Moving on to the second solution, I would propose that governments allow research facilities to continue with their research on PGD and gene therapy, but disallow its use in medical institutions at the moment. It is only after the technology has been sufficiently developed and humans have gained a further understanding that we should consider making it available to the general public. Some may say that this is futile, as the research going on seems to be useless if it is not used, or that since it is a matter of time before the technology is made available, why not sooner than later? In my opinion, human race has never before experienced PGD or its consequences – we cannot blindly jump headfirst into it because it appears to have many benefits. At the moment, scientists and researchers see many possibilities in the technology, such as altering IQ, and these issues are definitely controversial. However, I feel it is only wise that we wait for these technologies to be developed first, and after the facts have been established, discuss the possibilities of allowing it. Right now, much of what we know is unreliable speculation. When solid hard facts have been established, good governmental policies can then be created to counter the possible negative effects of the PGD being available to the entire population.

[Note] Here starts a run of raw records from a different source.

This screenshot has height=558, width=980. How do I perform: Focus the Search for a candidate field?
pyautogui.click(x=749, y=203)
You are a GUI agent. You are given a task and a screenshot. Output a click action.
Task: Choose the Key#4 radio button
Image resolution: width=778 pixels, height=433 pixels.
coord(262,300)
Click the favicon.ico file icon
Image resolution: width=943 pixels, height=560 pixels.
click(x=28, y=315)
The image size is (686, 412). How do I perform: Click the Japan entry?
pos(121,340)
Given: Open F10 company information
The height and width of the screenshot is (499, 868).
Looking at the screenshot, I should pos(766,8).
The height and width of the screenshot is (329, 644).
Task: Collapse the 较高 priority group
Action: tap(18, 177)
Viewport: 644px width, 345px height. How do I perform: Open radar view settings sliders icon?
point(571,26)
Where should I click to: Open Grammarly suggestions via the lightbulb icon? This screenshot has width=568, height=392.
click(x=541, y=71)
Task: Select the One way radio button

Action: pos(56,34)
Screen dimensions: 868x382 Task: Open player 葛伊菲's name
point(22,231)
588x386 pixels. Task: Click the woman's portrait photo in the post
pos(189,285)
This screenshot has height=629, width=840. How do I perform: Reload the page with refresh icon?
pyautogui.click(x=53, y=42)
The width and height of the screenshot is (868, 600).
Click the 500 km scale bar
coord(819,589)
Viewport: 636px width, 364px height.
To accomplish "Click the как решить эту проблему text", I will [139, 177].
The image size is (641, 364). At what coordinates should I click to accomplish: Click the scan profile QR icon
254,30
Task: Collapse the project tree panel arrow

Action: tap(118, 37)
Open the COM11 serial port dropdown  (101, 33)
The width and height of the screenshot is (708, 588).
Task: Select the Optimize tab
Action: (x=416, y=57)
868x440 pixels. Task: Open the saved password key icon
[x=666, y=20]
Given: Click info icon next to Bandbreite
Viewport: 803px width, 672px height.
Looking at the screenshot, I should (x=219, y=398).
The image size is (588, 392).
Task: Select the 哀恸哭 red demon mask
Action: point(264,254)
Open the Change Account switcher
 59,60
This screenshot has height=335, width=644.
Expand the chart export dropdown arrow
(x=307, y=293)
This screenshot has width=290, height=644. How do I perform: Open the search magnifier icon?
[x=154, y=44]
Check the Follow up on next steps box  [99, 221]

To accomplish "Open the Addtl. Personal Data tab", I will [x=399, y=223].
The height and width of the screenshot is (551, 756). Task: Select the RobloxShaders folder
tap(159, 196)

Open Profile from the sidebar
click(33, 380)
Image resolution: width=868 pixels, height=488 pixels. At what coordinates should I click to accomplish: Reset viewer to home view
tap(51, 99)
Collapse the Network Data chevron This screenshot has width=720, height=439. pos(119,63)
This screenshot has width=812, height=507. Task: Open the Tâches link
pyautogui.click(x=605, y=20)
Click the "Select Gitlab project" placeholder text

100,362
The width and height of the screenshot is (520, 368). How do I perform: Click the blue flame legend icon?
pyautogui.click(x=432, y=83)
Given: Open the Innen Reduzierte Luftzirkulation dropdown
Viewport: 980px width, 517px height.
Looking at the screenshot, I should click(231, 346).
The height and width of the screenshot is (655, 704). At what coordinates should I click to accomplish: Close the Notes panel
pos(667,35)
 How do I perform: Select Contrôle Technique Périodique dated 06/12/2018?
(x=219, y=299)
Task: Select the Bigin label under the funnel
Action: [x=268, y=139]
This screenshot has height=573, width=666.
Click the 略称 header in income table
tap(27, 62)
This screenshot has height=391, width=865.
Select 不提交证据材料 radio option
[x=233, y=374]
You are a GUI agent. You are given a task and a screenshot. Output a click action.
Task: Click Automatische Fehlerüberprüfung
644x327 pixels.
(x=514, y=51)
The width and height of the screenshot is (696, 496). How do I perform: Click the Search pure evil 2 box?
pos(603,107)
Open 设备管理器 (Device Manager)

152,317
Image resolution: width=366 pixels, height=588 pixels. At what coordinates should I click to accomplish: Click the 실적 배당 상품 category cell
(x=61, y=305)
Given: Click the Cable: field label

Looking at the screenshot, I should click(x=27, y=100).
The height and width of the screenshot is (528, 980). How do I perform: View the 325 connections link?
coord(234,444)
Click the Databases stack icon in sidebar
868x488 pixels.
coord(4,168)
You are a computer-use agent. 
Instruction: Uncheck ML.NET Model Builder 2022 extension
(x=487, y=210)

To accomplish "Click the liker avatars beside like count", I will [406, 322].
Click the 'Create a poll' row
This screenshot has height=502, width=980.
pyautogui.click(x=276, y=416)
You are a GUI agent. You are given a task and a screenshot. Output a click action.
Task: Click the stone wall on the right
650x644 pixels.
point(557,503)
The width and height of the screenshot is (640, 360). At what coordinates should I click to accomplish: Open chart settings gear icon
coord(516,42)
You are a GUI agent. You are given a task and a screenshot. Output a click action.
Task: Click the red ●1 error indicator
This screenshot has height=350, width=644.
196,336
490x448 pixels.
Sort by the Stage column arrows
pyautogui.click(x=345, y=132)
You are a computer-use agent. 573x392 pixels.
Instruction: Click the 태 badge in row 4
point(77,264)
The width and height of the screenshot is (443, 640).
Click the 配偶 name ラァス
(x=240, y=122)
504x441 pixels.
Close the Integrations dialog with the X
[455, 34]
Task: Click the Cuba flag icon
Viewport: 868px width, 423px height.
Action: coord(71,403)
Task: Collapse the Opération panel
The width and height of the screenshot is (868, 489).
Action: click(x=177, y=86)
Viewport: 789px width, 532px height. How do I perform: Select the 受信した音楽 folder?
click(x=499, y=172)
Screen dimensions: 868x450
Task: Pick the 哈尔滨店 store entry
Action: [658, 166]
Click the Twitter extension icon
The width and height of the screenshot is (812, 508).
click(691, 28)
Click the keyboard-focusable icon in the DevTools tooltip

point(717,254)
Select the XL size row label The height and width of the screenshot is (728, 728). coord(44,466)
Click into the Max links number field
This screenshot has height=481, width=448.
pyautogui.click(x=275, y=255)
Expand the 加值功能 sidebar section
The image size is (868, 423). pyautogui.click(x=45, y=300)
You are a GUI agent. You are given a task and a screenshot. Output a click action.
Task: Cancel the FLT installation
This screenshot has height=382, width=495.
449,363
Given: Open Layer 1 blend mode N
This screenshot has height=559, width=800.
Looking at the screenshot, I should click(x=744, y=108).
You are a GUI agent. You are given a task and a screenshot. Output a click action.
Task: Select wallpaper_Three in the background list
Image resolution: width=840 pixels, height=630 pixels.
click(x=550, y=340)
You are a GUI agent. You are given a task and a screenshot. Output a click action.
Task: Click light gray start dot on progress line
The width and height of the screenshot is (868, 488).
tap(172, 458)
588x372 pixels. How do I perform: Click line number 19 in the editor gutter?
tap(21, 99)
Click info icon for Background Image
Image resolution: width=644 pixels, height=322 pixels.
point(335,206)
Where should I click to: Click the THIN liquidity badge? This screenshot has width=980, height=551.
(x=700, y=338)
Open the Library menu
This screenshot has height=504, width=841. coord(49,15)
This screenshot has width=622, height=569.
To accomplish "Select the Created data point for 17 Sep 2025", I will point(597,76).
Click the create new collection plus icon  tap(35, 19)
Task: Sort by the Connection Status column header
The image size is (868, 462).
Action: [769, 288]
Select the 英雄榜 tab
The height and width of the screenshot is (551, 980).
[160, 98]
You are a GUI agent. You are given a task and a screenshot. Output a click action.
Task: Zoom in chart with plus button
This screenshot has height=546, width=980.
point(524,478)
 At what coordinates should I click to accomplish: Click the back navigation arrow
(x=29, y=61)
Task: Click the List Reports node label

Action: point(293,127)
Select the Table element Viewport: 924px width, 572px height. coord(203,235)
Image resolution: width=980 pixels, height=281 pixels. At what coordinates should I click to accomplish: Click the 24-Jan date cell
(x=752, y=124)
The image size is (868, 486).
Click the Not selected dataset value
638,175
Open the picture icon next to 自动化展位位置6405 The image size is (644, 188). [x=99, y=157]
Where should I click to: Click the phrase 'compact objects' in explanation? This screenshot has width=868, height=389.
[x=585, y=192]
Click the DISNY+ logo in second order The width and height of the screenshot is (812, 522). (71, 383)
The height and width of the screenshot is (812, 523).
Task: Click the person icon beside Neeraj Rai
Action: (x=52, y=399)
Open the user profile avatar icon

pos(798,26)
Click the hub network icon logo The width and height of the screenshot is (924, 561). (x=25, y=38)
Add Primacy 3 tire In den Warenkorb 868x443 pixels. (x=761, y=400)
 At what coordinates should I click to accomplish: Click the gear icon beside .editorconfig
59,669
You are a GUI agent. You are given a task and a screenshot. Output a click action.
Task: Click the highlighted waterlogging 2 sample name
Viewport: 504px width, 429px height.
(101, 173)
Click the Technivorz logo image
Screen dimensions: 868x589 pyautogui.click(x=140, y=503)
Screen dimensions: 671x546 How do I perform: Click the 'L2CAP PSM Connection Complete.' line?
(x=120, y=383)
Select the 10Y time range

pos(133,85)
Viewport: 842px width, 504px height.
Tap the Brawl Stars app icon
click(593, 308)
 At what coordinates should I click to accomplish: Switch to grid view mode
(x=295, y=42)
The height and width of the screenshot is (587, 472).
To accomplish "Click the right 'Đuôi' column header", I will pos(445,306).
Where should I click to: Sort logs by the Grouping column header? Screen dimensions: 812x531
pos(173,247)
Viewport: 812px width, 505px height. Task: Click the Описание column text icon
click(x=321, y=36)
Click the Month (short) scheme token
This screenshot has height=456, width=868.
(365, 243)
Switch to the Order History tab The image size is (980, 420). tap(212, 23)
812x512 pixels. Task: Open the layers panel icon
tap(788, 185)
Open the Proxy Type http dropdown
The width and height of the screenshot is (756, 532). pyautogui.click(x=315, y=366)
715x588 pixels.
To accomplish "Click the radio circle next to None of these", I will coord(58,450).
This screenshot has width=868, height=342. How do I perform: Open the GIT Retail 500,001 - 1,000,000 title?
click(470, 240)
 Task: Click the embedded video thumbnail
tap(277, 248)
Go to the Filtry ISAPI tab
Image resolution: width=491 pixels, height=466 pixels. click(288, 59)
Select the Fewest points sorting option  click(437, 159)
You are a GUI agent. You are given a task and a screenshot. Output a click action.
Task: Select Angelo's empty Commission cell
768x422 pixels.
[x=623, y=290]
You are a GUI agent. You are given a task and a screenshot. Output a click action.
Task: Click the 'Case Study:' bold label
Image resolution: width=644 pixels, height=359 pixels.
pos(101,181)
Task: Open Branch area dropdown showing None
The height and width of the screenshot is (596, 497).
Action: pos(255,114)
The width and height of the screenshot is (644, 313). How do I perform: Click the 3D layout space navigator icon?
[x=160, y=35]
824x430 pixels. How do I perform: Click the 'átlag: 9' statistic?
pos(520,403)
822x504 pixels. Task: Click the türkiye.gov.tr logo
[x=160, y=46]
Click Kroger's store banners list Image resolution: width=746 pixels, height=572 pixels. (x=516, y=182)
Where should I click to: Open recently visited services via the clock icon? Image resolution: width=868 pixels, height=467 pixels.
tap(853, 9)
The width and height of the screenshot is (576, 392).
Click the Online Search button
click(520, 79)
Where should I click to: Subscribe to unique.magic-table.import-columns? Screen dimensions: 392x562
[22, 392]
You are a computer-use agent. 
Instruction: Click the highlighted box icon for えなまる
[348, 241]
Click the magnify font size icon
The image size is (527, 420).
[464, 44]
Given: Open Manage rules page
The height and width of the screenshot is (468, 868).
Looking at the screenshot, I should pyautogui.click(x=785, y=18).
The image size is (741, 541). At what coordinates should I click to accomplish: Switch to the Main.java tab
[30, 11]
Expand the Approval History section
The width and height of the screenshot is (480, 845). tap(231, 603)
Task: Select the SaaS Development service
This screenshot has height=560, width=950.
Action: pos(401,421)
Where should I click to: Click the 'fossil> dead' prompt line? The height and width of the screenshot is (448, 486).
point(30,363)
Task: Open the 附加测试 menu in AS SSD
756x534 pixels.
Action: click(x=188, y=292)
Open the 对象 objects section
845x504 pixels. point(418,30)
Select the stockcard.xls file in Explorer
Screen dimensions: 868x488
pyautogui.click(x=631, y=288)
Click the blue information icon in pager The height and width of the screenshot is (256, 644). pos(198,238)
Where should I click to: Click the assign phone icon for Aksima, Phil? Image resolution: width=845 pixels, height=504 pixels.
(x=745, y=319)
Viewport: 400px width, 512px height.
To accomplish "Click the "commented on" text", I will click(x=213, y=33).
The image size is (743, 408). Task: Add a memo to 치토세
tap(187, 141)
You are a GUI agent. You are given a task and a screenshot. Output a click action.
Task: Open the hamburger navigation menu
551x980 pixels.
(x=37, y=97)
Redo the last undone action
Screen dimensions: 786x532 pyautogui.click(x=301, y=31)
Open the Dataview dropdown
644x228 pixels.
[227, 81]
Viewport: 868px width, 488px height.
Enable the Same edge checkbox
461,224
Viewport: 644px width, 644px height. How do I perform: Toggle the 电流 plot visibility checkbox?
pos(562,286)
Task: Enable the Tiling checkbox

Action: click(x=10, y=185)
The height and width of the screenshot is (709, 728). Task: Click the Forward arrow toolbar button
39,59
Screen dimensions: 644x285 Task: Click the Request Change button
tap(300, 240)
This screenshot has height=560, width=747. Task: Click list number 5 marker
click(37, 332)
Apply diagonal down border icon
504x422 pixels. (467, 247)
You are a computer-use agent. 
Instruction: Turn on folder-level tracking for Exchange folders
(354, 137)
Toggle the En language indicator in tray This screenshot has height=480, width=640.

Of course, though this second solution provides the government with the benefit of retrospect and with clear facts to deal with, it is not without its own consequences. The second solution proposes that research be allowed first, and the PGD allowed only when there is sufficient research. Once again, as mentioned earlier, it is difficult to define the grey areas, in this case - determining exactly when research is considered sufficient.

This, moreover, is especially since one research possibility may lead to another. This second solution was established to counter the ‘speculations’ human beings are facing regarding PGD, and to establish hard facts. However, in research there is always the ‘unknown’ factor and it could be futile for humans to chase after establishing all these ‘unknowns’. Thus, it may be doubly hard to determine exactly when research is sufficient, and when the PGD technology can be offered as medical treatments to the public.

Lastly, this second solution involves restricting the medical use of PGD and allowing only the research sector to delve further – thus the entire development of PGD lies in the research sector. This may lead to slow development, as there is no time guarantee in research. It can take a month, but it may also take 10 years.